"Precious" is a "woman's movie" — it speaks to women, rubs them rightly or wrongly, touches a few raw nerves. Male viewers may find it hard to stomach. The scene in the screening room after the lights came on reflected this. The distributors were grouped around the entrance doors, collecting the critics' reactions. Only the women stopped to chat, press tissues to their eyes and say how much the movie meant to them. The men hotfooted it toward the elevator, their averted faces silently expressing "no comment." Later, a female staff member explained, "Men know that it's a good movie, but that doesn't stop them from wanting to put it out of their minds, as quickly as possible."

"Precious" is about a 16-year-old black girl from Harlem — and between her mother, teacher, classmates and social workers that surround her (for better or worse), the hormones run aplenty. Mariah Carey makes an unrecognizable appearance as a dark-haired welfare case worker with no makeup and frumpy clothes that, strangely enough, draw out an earthy, antiglamorous sexuality. Mo'Nique spends most of her screen time as the mother, dressed in a dirty slip and bathrobe, planted in front of a TV set while gnawing on fried pigs feet. Paula Patton plays an attractive teacher at an alternative school who's devoted to her lesbian lover.

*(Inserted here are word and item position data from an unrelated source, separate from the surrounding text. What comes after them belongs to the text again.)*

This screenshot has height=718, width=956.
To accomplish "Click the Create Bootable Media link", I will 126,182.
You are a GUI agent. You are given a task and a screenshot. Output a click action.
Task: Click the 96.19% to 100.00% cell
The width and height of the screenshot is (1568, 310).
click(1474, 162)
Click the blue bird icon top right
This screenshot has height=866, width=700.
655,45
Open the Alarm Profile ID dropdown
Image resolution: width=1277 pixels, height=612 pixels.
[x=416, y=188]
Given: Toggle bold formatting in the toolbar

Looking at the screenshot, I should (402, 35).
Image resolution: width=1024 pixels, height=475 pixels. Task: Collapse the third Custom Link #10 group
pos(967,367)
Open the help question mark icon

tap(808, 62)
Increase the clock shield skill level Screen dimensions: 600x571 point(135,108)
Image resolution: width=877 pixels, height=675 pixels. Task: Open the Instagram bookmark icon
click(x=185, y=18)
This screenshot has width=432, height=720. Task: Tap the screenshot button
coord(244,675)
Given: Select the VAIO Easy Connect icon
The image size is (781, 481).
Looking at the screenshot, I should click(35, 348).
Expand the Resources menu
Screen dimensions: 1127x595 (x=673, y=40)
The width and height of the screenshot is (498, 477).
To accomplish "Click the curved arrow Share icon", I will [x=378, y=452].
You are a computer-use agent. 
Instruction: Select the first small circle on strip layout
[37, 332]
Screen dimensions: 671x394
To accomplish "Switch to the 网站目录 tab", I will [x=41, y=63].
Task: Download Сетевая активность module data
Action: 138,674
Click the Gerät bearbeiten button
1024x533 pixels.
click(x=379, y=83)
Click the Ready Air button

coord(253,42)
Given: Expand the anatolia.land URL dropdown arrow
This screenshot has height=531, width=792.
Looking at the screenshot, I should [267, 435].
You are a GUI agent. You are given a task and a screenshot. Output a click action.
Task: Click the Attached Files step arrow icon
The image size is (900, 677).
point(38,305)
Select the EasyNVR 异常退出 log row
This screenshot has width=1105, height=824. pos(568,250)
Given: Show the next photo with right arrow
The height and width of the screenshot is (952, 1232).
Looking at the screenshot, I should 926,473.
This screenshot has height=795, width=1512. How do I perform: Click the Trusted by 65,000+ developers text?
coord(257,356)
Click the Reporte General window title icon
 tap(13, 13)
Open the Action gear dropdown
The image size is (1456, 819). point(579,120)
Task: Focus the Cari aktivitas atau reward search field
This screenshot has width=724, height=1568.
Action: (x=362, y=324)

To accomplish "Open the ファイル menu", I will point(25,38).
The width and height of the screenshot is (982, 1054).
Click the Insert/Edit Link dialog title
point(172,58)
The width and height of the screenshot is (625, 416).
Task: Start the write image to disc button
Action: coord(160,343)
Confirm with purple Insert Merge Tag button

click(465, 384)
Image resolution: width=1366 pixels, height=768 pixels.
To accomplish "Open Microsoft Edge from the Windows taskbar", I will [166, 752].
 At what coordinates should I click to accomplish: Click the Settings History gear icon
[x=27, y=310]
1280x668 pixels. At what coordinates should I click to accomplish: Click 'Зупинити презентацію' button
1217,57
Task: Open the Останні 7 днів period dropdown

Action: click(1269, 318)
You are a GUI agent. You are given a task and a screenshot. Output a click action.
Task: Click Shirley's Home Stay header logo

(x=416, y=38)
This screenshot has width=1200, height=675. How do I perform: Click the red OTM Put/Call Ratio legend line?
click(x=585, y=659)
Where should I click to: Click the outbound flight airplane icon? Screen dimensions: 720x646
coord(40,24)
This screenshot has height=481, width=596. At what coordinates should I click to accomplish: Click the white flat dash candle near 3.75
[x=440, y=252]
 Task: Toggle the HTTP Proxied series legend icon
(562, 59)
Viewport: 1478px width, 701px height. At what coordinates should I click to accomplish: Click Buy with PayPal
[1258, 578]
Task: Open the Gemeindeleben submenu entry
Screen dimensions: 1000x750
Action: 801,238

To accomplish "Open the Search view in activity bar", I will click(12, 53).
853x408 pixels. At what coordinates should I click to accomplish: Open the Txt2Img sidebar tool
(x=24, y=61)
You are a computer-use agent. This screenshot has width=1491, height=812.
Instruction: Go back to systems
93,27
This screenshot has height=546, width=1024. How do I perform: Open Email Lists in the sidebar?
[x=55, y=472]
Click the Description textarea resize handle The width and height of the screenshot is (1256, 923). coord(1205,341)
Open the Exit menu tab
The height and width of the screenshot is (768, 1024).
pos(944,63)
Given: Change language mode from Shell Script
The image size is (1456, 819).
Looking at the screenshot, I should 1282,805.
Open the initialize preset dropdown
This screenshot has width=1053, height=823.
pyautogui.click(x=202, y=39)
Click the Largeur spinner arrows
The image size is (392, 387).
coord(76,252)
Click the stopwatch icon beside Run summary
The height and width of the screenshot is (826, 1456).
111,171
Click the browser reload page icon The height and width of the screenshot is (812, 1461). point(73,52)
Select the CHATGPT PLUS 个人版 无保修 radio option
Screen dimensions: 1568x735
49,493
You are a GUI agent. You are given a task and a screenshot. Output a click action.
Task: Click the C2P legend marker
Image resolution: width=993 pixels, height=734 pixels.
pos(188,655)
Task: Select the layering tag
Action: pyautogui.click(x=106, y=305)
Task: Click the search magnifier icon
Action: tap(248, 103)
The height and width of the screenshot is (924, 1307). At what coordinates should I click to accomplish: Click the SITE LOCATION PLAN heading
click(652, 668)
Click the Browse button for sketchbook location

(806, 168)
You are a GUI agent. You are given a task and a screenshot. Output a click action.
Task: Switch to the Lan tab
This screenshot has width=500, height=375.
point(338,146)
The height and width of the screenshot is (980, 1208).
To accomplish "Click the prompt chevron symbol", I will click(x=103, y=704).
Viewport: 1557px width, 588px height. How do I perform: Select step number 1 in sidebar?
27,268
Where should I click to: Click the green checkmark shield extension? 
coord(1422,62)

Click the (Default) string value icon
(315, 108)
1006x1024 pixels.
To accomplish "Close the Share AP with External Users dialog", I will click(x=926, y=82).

The film is not shy about the oppression of women and its disturbing consequences — a mother confesses to a social counselor that she let her husband sexually abuse their daughter for more than a decade because she was afraid of losing her own sexual relationship with him. "With my man gone," she sobs, "Who's gonna make me feel good?" As a whole, the package unabashedly shows these downtrodden women, warts and all, and could be too much for guys used to the typical cinematic made-up, well-toned versions of womanhood. For women, it's a mirror thrust in our faces, no matter how remotely connected one's own experiences are to those in the film.